Tom Lake is a meditation on youthful love, married love, and the lives parents have led before their children were born. Both hopeful and elegiac, it explores what it means to be happy even when the world is falling apart. (goodreads.com)





FOSTER, BY CLAIRE KEEGAN

 

Discussion on Tuesday, January 16, 2024

A small girl is sent to live with foster parents on a farm in rural Ireland, without knowing when she will return home. In the strangers' house, she finds a warmth and affection she has not known before and slowly begins to blossom in their care. And then a secret is revealed and suddenly, she realizes how fragile her idyll is. (goodreads.com)

MRS. PALFREY AT THE CLAREMONT, BY ELIZABETH TAYLOR

 

Discussion on Tuesday, December 19,  2023, at 2:00 PM

On a rainy Sunday afternoon in January, the recently widowed Mrs. Palfrey moves to the Claremont Hotel in South Kensington. “If it’s not nice, I needn’t stay,” she promises herself, as she settles into this haven for the genteel and the decayed. “Three elderly widows and one old man . . . who seemed to dislike female company and seldom got any other kind” serve for her fellow residents, and there is the staff, too, and they are one and all lonely. What is Mrs. Palfrey to do with herself now that she has all the time in the world? Go for a walk. Go to a museum. Go to the end of the block. Well, she does have her grandson who works at the British Museum, and he is sure to visit any day.

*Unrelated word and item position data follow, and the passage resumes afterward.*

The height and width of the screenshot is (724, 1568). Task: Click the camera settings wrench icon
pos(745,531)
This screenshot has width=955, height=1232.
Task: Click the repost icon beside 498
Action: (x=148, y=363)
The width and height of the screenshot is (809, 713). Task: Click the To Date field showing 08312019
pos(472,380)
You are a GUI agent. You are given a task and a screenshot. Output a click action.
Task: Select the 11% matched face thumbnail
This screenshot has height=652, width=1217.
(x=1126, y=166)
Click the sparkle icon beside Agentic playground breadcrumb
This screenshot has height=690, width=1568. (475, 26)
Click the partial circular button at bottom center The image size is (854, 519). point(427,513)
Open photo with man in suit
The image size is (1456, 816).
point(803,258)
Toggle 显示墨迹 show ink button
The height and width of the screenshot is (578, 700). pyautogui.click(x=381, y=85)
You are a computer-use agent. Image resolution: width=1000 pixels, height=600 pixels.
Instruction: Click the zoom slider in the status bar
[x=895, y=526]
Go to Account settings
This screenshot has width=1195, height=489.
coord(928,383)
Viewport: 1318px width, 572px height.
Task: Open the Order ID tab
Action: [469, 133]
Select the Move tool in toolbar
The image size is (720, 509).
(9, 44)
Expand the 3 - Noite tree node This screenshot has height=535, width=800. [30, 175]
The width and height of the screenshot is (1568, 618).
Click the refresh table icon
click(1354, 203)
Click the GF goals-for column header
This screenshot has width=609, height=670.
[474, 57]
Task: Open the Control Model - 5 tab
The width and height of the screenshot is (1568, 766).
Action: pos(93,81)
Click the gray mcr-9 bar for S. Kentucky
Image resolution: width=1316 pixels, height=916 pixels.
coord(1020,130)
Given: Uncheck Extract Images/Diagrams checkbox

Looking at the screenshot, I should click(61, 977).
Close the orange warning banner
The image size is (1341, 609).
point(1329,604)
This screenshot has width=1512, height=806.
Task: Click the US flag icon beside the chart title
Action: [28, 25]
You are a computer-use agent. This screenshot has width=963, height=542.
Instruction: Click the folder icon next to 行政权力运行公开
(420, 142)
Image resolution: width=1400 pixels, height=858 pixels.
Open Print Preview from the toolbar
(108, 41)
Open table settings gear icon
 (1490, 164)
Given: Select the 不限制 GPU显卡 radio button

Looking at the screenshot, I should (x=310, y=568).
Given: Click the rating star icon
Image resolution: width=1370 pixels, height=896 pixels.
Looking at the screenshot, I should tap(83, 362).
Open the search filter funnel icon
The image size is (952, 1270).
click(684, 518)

Mrs. Palfrey prides herself on having always known “the right thing to do,” but in this new situation she discovers that resource is much reduced. Before she knows it, in fact, she tries something else.

Elizabeth Taylor’s final and most popular novel is as unsparing as it is, ultimately, heartbreaking. (NY Review of Books)

DEMON COPPERHEAD, BY BARBARA KINGSOLVER

 Discussion on Tuesday, November 14, at 2:00 PM

Set in the mountains of southern Appalachia, this is the story of a boy born to a teenaged single mother in a single-wide trailer, with no assets beyond his dead father's good looks and copper-colored hair, a caustic wit, and a fierce talent for survival. In a plot that never pauses for breath, relayed in his own unsparing voice, he braves the modern perils of foster care, child labor, derelict schools, athletic success, addiction, disastrous loves, and crushing losses. Through all of it, he reckons with his own invisibility in a popular culture where even the superheroes have abandoned rural people in favor of cities.





KINDRED, BY OCTAVIA BUTLER

 

Wednesday, September 20, at 2 PM

The visionary author’s masterpiece pulls us—along with her Black female hero—through time to face the horrors of slavery and explore the impacts of racism, sexism, and white supremacy then and now.

Dana, a modern Black woman, is celebrating her 26th birthday with her new husband when she is snatched abruptly from her home in California and transported to the antebellum South. Rufus, the white son of a plantation owner, is drowning, and Dana has been summoned to save him. Dana is drawn back repeatedly through time to the slave quarters, and each time the stay grows longer, more arduous, and more dangerous until it is uncertain whether or not Dana’s life will end, long before it has a chance to begin.